What to produce:
Leave out the pictures, then output the lines of the records below from the first through the one containing "Task: Choose Standard".

Start of Dataset records

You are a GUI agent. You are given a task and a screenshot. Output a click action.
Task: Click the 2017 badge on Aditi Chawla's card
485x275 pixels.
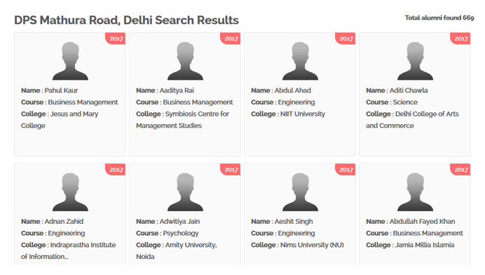coord(460,39)

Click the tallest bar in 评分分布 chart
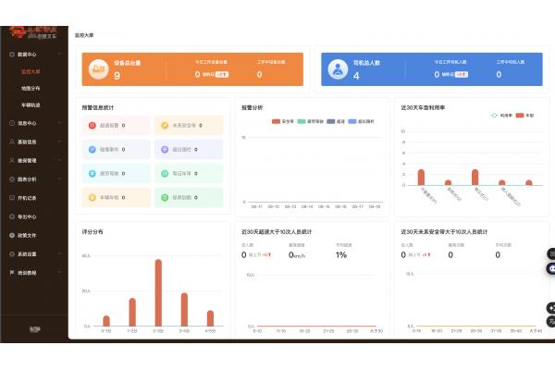[158, 292]
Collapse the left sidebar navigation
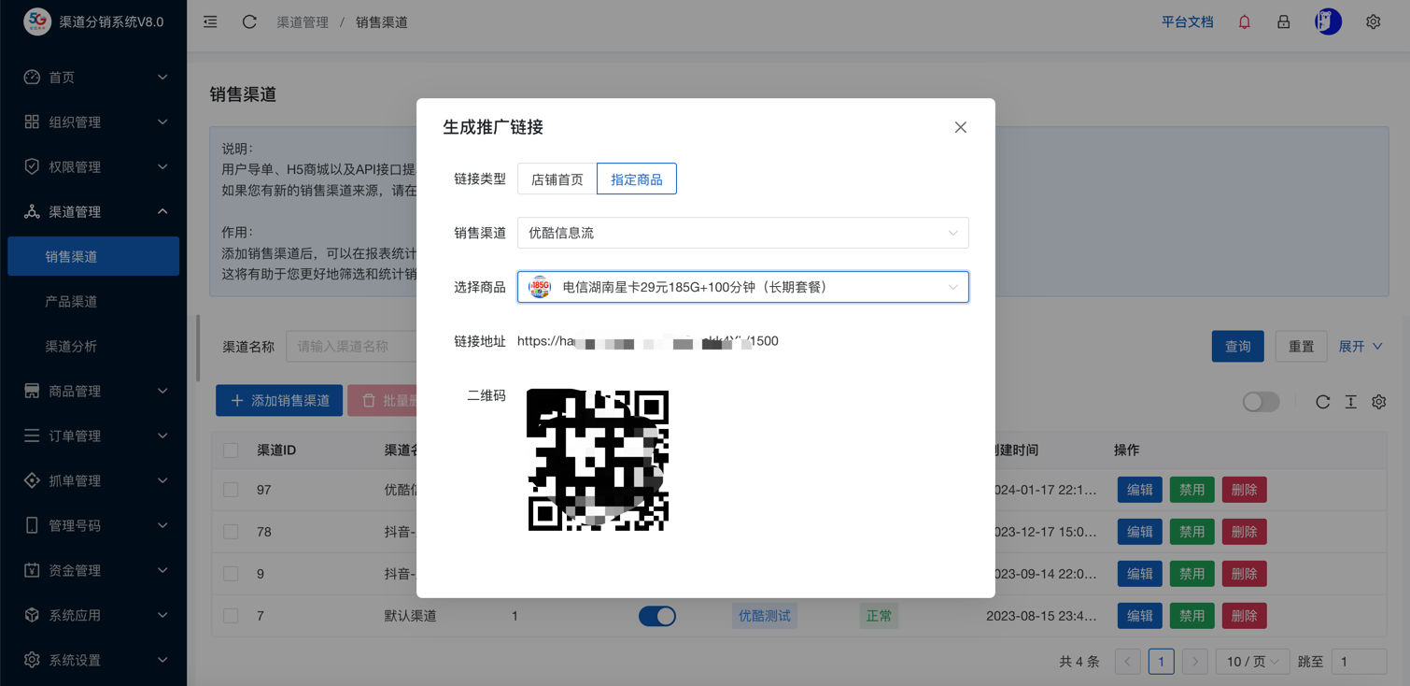Screen dimensions: 1410x686 point(209,21)
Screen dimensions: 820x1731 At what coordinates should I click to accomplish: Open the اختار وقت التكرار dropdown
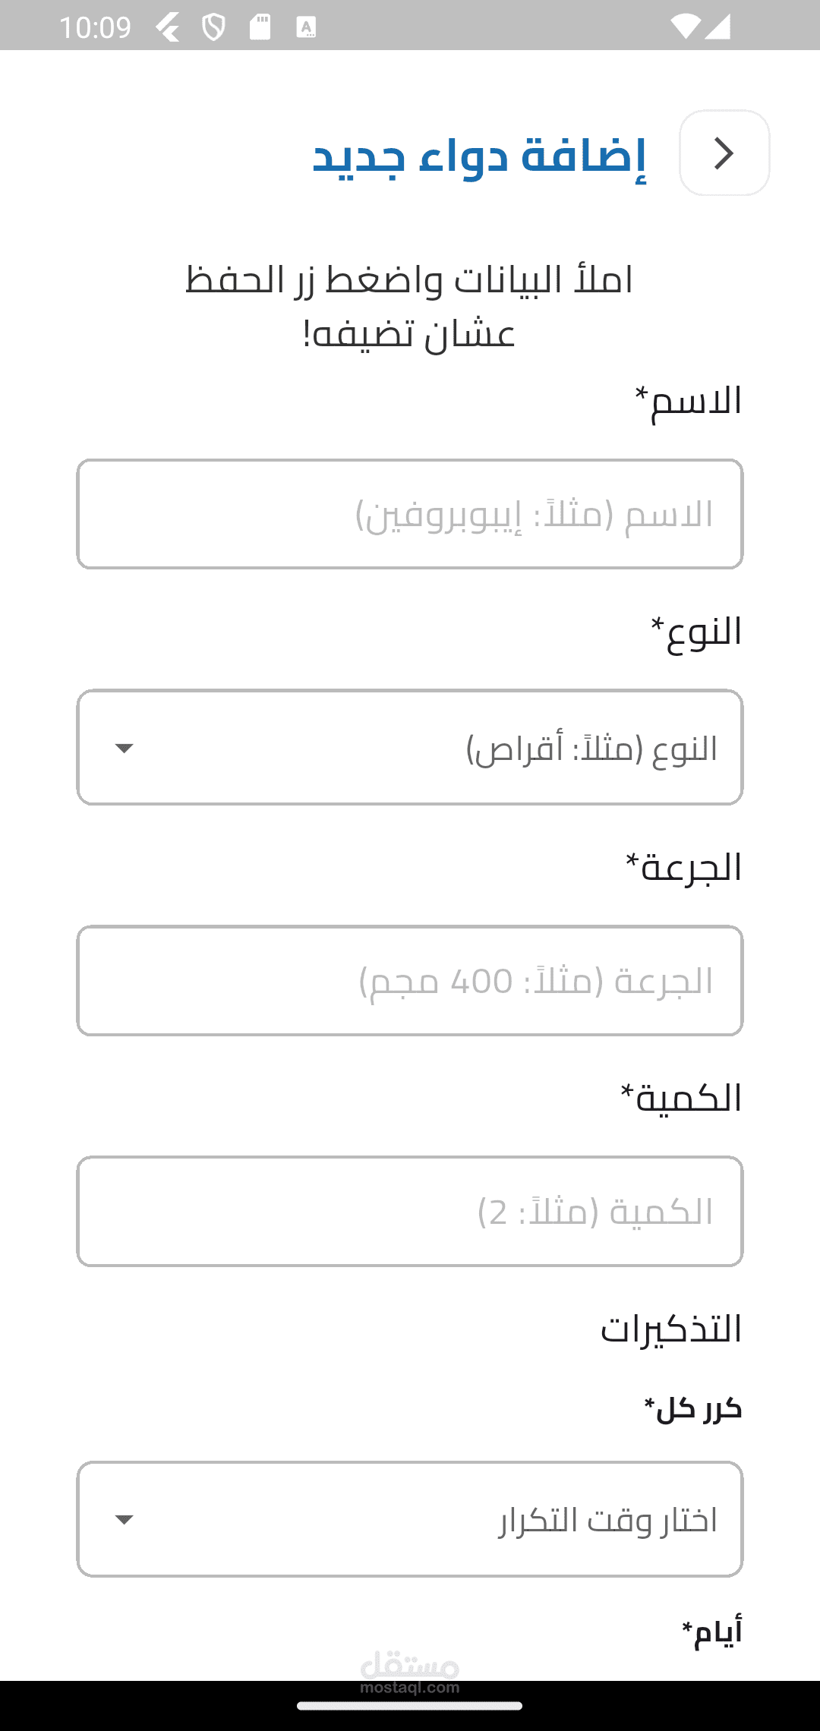410,1519
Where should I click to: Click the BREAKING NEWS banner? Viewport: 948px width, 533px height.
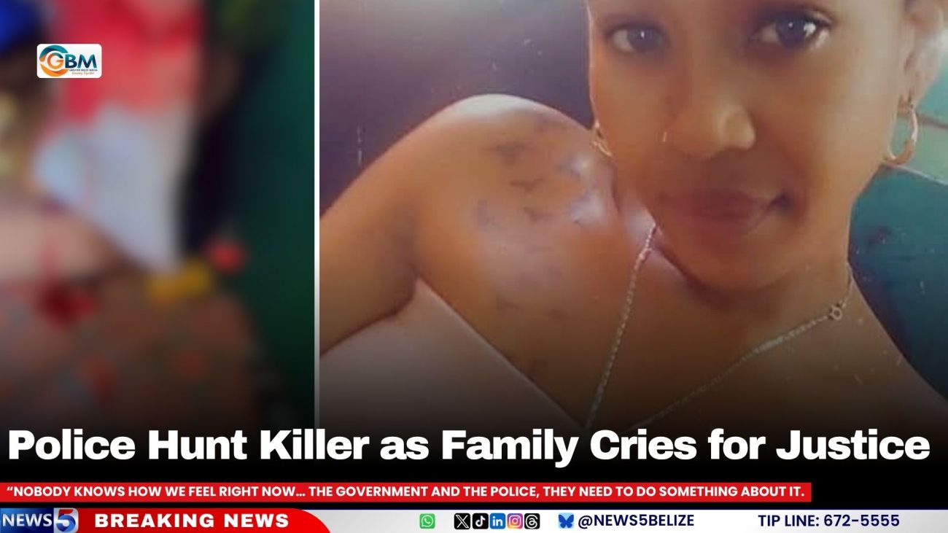pyautogui.click(x=192, y=521)
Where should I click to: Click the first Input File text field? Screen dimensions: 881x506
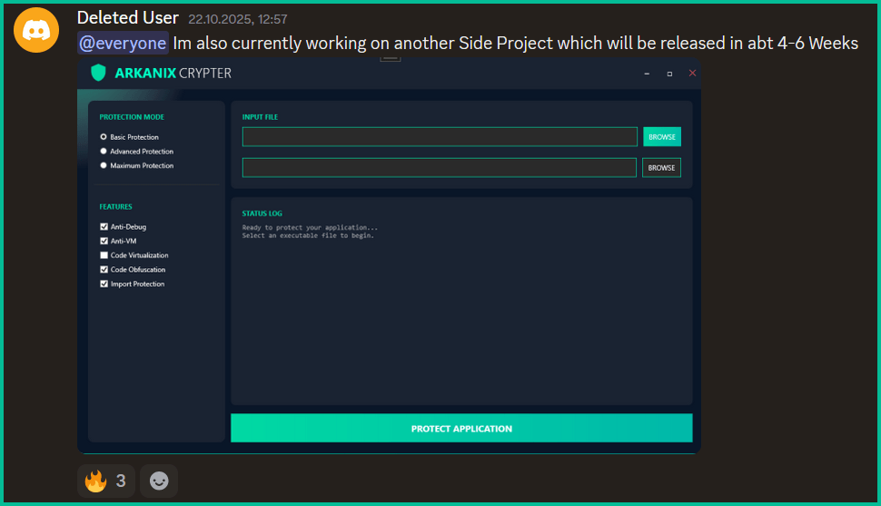click(440, 137)
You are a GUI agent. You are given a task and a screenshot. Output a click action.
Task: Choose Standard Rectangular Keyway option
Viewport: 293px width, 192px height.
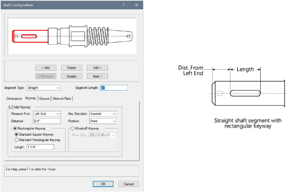tap(17, 140)
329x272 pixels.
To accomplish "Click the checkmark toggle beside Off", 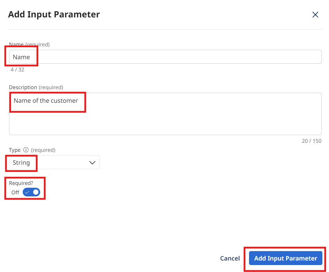I will tap(31, 192).
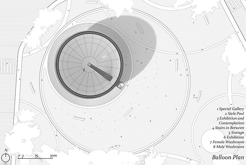Click the 'Balloon Plan' title text

pyautogui.click(x=228, y=157)
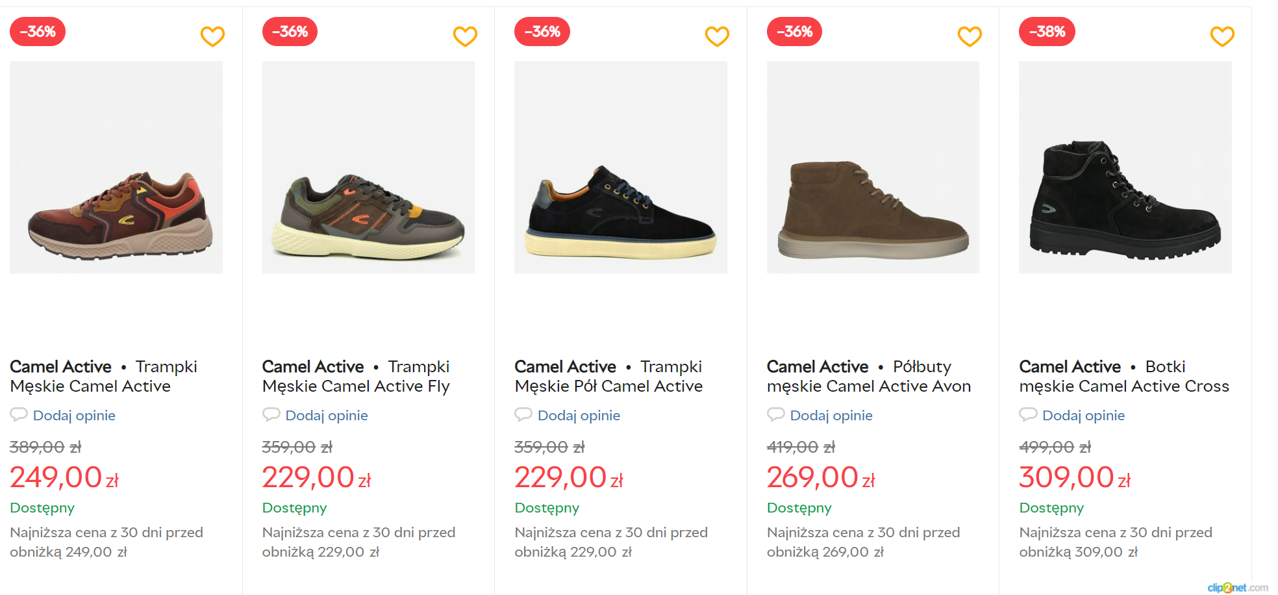View the black suede low sneaker image
This screenshot has height=595, width=1278.
[x=621, y=168]
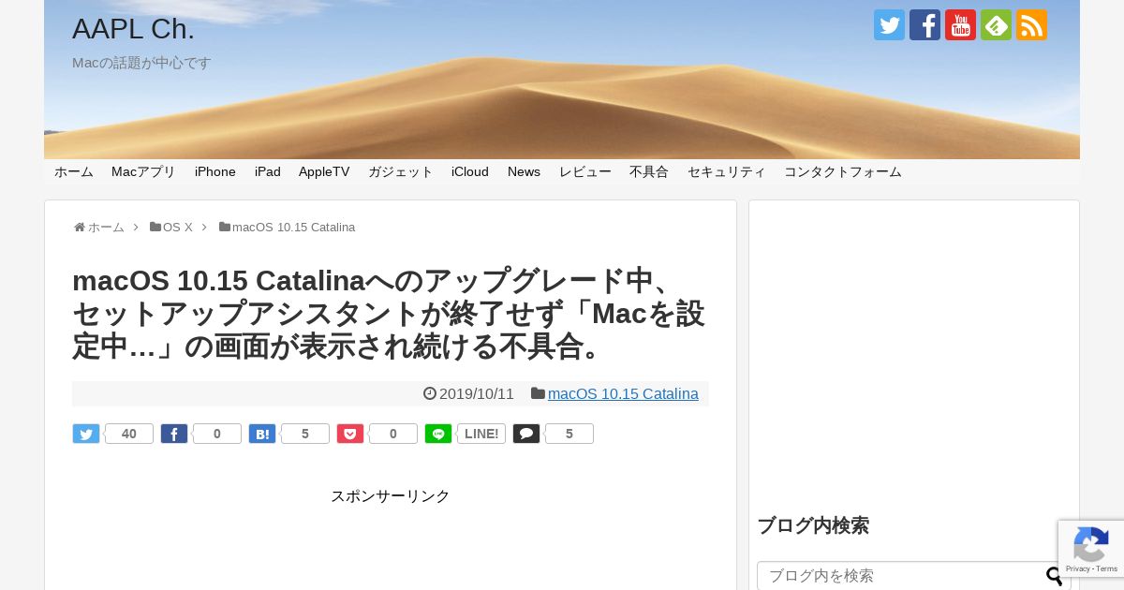
Task: Click the OS X breadcrumb link
Action: tap(178, 227)
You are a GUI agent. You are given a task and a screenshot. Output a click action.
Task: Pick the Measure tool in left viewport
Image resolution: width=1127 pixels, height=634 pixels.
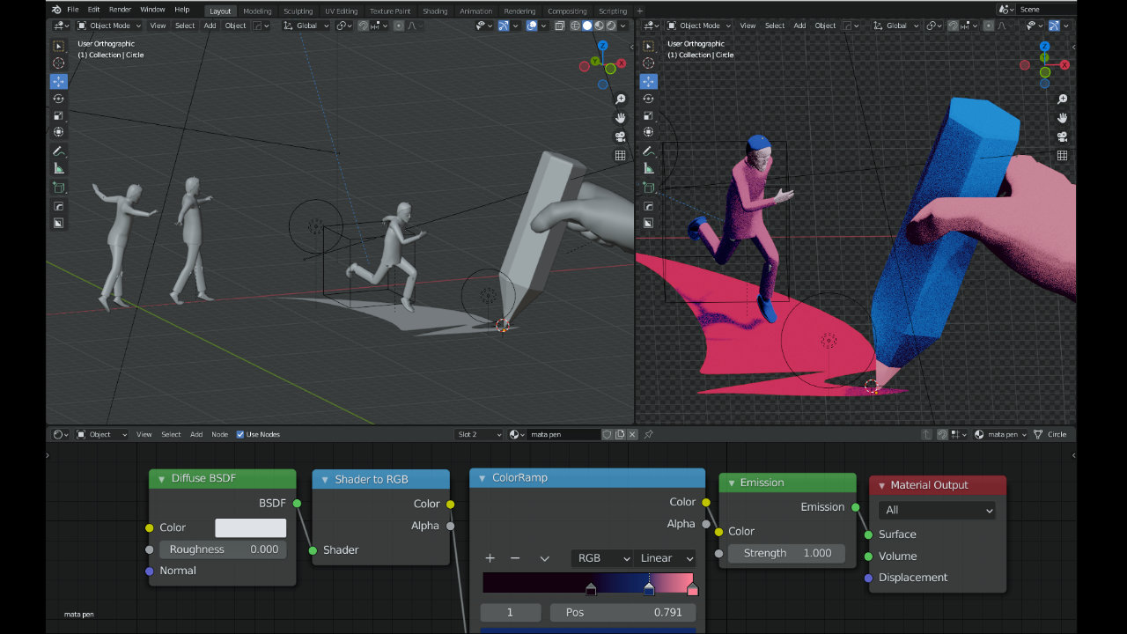coord(58,168)
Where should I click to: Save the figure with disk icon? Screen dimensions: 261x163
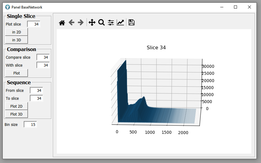(x=132, y=23)
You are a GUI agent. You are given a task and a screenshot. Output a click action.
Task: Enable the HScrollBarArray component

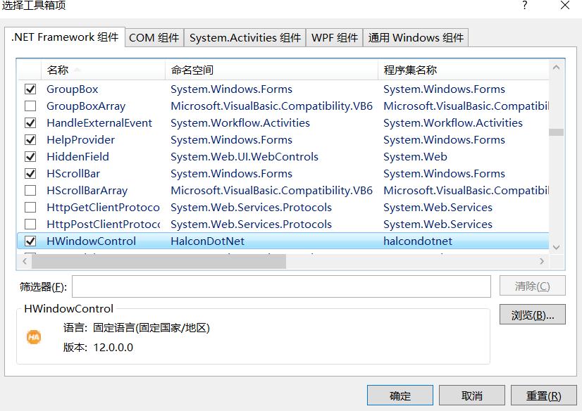(30, 190)
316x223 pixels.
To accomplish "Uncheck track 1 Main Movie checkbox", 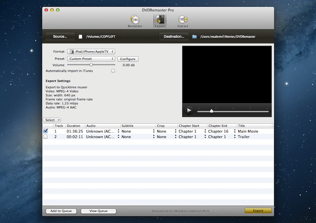I will point(45,131).
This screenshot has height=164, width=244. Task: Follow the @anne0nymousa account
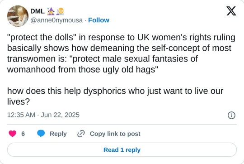[x=99, y=20]
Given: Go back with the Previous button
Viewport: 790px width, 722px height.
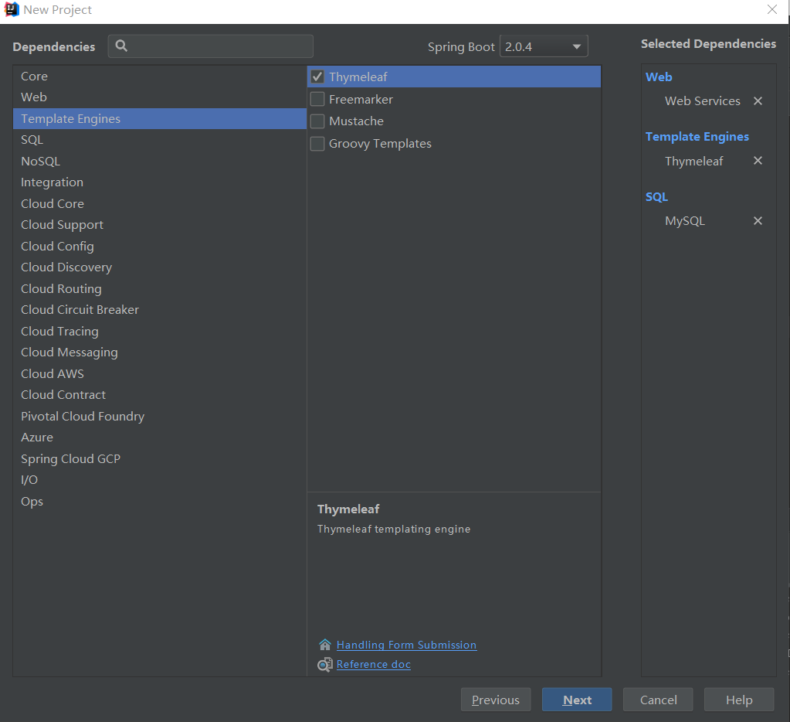Looking at the screenshot, I should 496,700.
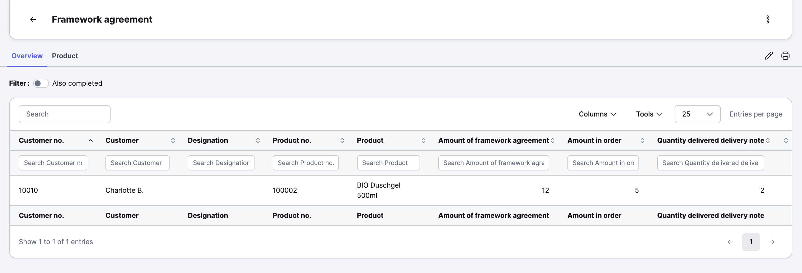Open the 25 entries per page selector
The image size is (802, 273).
click(x=697, y=114)
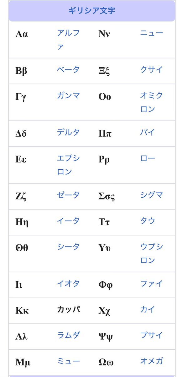Open the エプシロン link
Screen dimensions: 177x377
68,165
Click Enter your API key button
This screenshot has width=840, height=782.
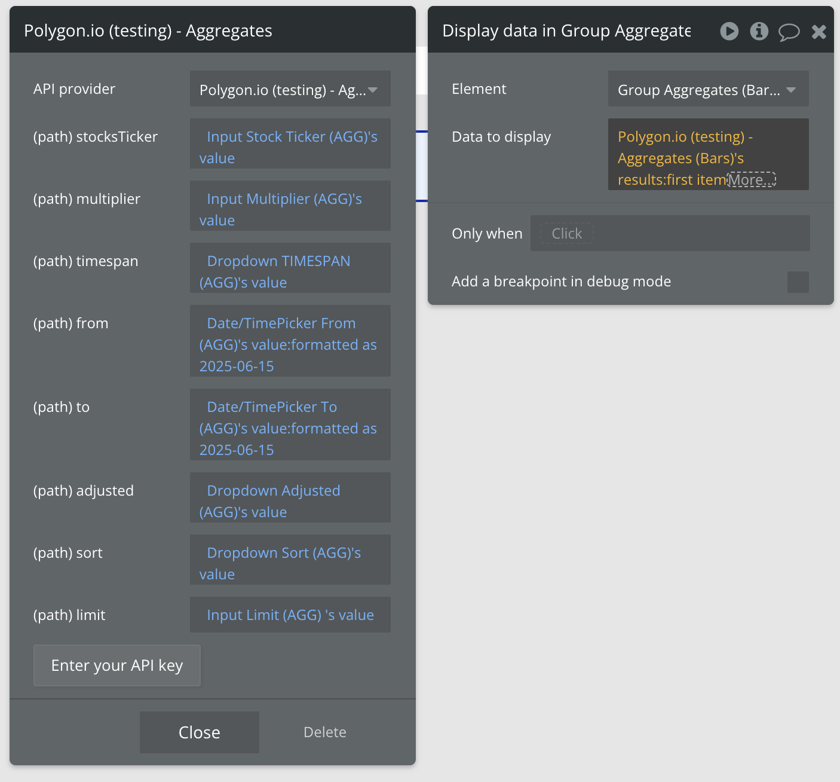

End of Dataset records

Task solution:
You are a GUI agent. You are given a task and a screenshot. Output a click action.
Task: Click the 2017 badge on Aditi Chawla's card
485x275 pixels.
coord(460,39)

Click the tallest bar in 评分分布 chart
[158, 292]
Collapse the left sidebar navigation
Screen dimensions: 1410x686 point(209,21)
Screen dimensions: 820x1731 At what coordinates should I click to accomplish: Open the اختار وقت التكرار dropdown
410,1519
Where should I click to: Click the BREAKING NEWS banner? Viewport: 948px width, 533px height.
pyautogui.click(x=192, y=521)
Where should I click to: Click the first Input File text field? Screen dimensions: 881x506
click(440, 137)
You are a GUI agent. You are given a task and a screenshot. Output a click action.
Task: Choose Standard Rectangular Keyway option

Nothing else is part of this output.